--- Recorded information Enclosed Below ---
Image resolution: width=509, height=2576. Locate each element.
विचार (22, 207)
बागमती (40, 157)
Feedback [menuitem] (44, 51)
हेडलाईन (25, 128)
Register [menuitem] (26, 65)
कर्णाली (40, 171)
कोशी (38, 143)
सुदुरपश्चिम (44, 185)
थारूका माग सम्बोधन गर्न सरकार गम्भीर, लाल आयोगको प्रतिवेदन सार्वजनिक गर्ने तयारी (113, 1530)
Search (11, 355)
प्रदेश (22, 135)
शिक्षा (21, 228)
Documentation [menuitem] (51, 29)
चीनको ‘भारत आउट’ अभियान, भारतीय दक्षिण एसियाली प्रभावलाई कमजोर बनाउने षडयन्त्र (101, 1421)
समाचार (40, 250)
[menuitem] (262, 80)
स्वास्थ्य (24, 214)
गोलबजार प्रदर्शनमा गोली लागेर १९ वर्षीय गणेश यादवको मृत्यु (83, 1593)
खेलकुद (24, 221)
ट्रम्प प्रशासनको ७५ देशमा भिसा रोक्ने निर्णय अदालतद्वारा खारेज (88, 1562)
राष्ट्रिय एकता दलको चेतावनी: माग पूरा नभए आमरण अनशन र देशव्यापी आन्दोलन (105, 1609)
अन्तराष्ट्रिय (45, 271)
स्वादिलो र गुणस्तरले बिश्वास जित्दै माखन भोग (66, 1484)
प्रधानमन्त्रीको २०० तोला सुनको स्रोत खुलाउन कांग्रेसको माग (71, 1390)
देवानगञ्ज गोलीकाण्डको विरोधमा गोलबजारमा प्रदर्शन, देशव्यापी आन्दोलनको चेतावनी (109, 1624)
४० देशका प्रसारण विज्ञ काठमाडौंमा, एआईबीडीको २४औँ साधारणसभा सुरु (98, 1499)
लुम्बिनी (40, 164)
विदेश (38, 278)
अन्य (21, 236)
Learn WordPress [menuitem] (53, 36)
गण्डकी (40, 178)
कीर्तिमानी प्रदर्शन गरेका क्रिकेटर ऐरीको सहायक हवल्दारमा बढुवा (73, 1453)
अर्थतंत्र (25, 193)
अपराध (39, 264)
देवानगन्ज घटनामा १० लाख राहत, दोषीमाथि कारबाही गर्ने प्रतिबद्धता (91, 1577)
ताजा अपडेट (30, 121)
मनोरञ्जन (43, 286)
--- End of Enclosed Recorded information ---
→ What you need to do:
Only the lines from the start of the data to the line holding "कीर्तिमानी प्रदर्शन गरेका" are wanted; return them exactly, both ends included.

→ Problem solution:
Image resolution: width=509, height=2576. Locate each element.
विचार (22, 207)
बागमती (40, 157)
Feedback [menuitem] (44, 51)
हेडलाईन (25, 128)
Register [menuitem] (26, 65)
कर्णाली (40, 171)
कोशी (38, 143)
सुदुरपश्चिम (44, 185)
थारूका माग सम्बोधन गर्न सरकार गम्भीर, लाल आयोगको प्रतिवेदन सार्वजनिक गर्ने तयारी (113, 1530)
Search (11, 355)
प्रदेश (22, 135)
शिक्षा (21, 228)
Documentation [menuitem] (51, 29)
चीनको ‘भारत आउट’ अभियान, भारतीय दक्षिण एसियाली प्रभावलाई कमजोर बनाउने षडयन्त्र (101, 1421)
समाचार (40, 250)
[menuitem] (262, 80)
स्वास्थ्य (24, 214)
गोलबजार प्रदर्शनमा गोली लागेर १९ वर्षीय गणेश यादवको मृत्यु (83, 1593)
खेलकुद (24, 221)
ट्रम्प प्रशासनको ७५ देशमा भिसा रोक्ने निर्णय अदालतद्वारा खारेज (88, 1562)
राष्ट्रिय एकता दलको चेतावनी: माग पूरा नभए आमरण अनशन र देशव्यापी आन्दोलन (105, 1609)
अन्तराष्ट्रिय (45, 271)
स्वादिलो र गुणस्तरले बिश्वास जित्दै माखन भोग (66, 1484)
प्रधानमन्त्रीको २०० तोला सुनको स्रोत खुलाउन कांग्रेसको माग (71, 1390)
देवानगञ्ज गोलीकाण्डको विरोधमा गोलबजारमा प्रदर्शन, देशव्यापी आन्दोलनको चेतावनी (109, 1624)
४० देशका प्रसारण विज्ञ काठमाडौंमा, एआईबीडीको २४औँ साधारणसभा सुरु (98, 1499)
लुम्बिनी (40, 164)
विदेश (38, 278)
अन्य (21, 236)
Learn WordPress [menuitem] (53, 36)
गण्डकी (40, 178)
कीर्तिमानी प्रदर्शन गरेका क्रिकेटर ऐरीको सहायक हवल्दारमा बढुवा (73, 1453)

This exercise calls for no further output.